§ **Problem details**:
The listing below should be printed in full and exactly, apart from its images.
◆ ◆ ◆ ◆ ◆ ◆ ◆
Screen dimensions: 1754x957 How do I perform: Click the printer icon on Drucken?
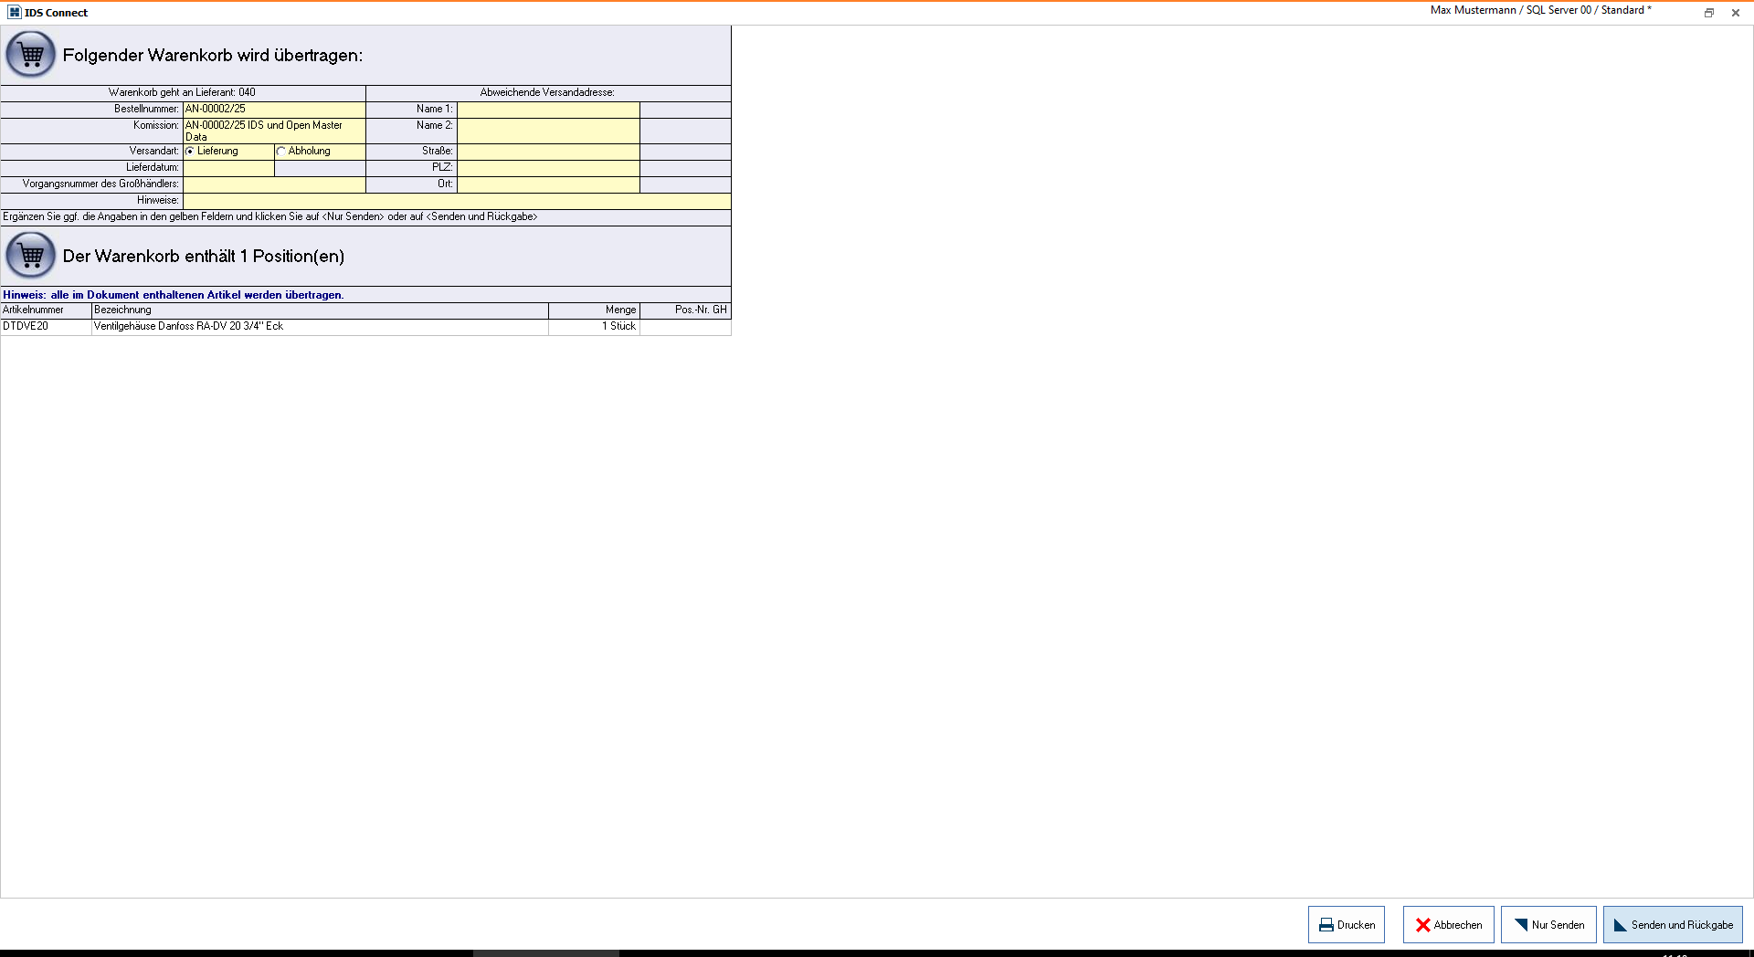coord(1326,925)
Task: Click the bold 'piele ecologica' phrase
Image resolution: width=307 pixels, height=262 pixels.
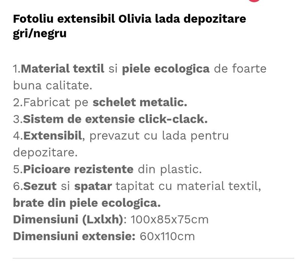Action: 166,69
◆ ◆ ◆ ◆ ◆ ◆ ◆
§ **Reply to the task**:
Screen dimensions: 1754x957 How do I perform: Click the printer icon on Drucken?
coord(1326,925)
Task: Click the bold 'piele ecologica' phrase
Image resolution: width=307 pixels, height=262 pixels.
Action: 166,69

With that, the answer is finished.